Photolithography, like photography, uses light to transfer images onto a substrate to induce a chemical change. The computer chip industry miniaturized this process and uses silicon instead of film as a substrate. Church’s team now adapted the chip industry’s capabilities in their new DNA writing approach by substituting silicon with their array matrix consisting of microfluidic cells containing the short DNA primer sequences.
In order to control DNA synthesis at primers positioned in the 3×4 pattern, the team directed a beam of UV-light onto a dynamic mask (as is done in computer chip manufacturing) — which essentially is a stencil of the 3×4 pattern in which DNA synthesis is activated — and shrunk the patterned beam on the other side of the mask with optical lenses down to the size of the array matrix.
“The UV-light reflected from the mask pattern precisely hits the target area of primer elongation and frees up cobalt ions, which the TdT enzyme needs in order to function, by degrading a light-sensitive “caging” molecule that shields the ions from TdT,” said co-author Daniel Wiegand, research scientist at the Wyss Institute. “By the time the UV-light is turned off and the TdT enzyme deactivated again with excess caging molecules, it has added a single nucleotide base or a homopolymer block of one of the four nucleotide bases to the growing primer sequences.”
This cycle can be repeated multiple times whereby in each round only one of the four nucleotide bases or a homopolymer of a specific nucleotide base is added to the array matrix. In addition, by selectively covering specific openings of the mask during each cycle, the TdT enzyme only adds that specific nucleotide base to DNA primers where it is activated by UV-light, allowing the researchers to fully program the sequence of nucleotides in each of the strands.

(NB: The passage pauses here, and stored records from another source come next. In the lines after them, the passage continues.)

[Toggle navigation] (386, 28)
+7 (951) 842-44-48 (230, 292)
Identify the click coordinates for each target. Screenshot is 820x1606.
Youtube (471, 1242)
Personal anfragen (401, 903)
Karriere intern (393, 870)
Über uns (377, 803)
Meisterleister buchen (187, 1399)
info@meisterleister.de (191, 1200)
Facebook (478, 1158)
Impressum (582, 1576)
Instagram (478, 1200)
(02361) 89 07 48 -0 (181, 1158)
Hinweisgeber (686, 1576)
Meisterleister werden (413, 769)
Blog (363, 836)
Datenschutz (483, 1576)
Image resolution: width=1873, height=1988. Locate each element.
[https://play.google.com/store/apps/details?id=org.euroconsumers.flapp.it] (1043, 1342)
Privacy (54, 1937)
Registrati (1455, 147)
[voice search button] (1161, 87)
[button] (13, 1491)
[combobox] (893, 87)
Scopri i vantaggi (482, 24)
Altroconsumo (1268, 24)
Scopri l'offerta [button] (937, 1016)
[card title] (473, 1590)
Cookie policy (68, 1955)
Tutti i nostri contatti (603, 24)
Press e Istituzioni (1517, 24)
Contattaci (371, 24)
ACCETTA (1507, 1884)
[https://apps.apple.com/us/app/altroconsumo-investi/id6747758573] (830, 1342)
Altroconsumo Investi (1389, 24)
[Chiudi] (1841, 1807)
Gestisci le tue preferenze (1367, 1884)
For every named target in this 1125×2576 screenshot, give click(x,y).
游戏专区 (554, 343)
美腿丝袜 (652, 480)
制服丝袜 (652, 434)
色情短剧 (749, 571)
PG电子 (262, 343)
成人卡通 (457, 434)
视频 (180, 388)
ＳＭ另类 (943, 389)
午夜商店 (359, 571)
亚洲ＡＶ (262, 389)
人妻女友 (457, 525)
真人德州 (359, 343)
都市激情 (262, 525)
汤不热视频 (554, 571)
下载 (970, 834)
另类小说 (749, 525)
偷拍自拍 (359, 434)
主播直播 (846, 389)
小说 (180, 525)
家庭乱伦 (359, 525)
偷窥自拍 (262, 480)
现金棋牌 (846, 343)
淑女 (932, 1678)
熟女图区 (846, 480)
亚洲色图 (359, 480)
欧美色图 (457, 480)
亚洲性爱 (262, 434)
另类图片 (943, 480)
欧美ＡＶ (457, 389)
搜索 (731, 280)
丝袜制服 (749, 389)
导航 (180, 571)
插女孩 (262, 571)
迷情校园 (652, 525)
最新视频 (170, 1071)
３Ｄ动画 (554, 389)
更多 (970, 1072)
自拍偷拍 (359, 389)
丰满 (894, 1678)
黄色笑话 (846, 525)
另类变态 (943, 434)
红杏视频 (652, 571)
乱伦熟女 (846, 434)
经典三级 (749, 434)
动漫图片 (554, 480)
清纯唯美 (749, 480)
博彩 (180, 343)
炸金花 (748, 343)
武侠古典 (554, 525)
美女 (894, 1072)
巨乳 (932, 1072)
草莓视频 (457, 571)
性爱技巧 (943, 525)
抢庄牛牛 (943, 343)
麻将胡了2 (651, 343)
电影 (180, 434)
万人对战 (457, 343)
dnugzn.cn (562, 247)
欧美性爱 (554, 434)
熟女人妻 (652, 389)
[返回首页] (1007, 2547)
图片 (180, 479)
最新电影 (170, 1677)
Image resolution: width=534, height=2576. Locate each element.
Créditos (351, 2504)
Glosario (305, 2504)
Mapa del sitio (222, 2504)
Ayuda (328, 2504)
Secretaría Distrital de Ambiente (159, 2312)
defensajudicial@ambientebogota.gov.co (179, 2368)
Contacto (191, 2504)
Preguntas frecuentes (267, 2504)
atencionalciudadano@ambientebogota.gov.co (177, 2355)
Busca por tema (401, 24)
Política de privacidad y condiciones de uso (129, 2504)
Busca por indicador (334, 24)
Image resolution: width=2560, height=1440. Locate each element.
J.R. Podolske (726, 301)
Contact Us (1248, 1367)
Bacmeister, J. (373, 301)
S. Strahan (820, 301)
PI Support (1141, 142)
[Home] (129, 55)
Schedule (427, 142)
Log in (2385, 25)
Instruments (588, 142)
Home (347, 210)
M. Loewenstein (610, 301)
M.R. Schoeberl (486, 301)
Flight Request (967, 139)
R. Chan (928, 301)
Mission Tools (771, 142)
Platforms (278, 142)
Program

“Photon-directed multiplexed enzymatic DNA synthesis on this newly instrumented platform can be further developed to enable much higher automated multiplexing with improved TdT enzymes, and, eventually make DNA-based data storage significantly more effective, faster, and cheaper,” said co-corresponding author Richie Kohman, a lead senior research scientist at the Wyss’ Synthetic Biology focus area, who helped coordinate the research in Church’s team at the Wyss Institute.
“This new approach to enzyme-directed synthetic DNA synthesis by the Church team is a clever piece of bioinspired engineering that combines the power of DNA replication with one of the most controllable and robust manufacturing methods developed by humanity — photolithography — to provide a solution that brings us closer to the goal of establishing DNA as a usable data storage medium,” said the Wyss Institute’s Founding Director Don Ingber, who is also the Judah Folkman Professor of Vascular Biology at Harvard Medical School and Boston Children’s Hospital, and Professor of Bioengineering at the Harvard John A. Paulson School of Engineering and Applied Sciences (SEAS).
Other authors on the study are additional members of Church’s team, including Kettner Griswold, and Sukunya Punthambaker, as well as Honggu Chun, Professor of Biomedical Engineering at Korea University. This work was funded by the Wyss Institute for Biologically Inspired Engineering.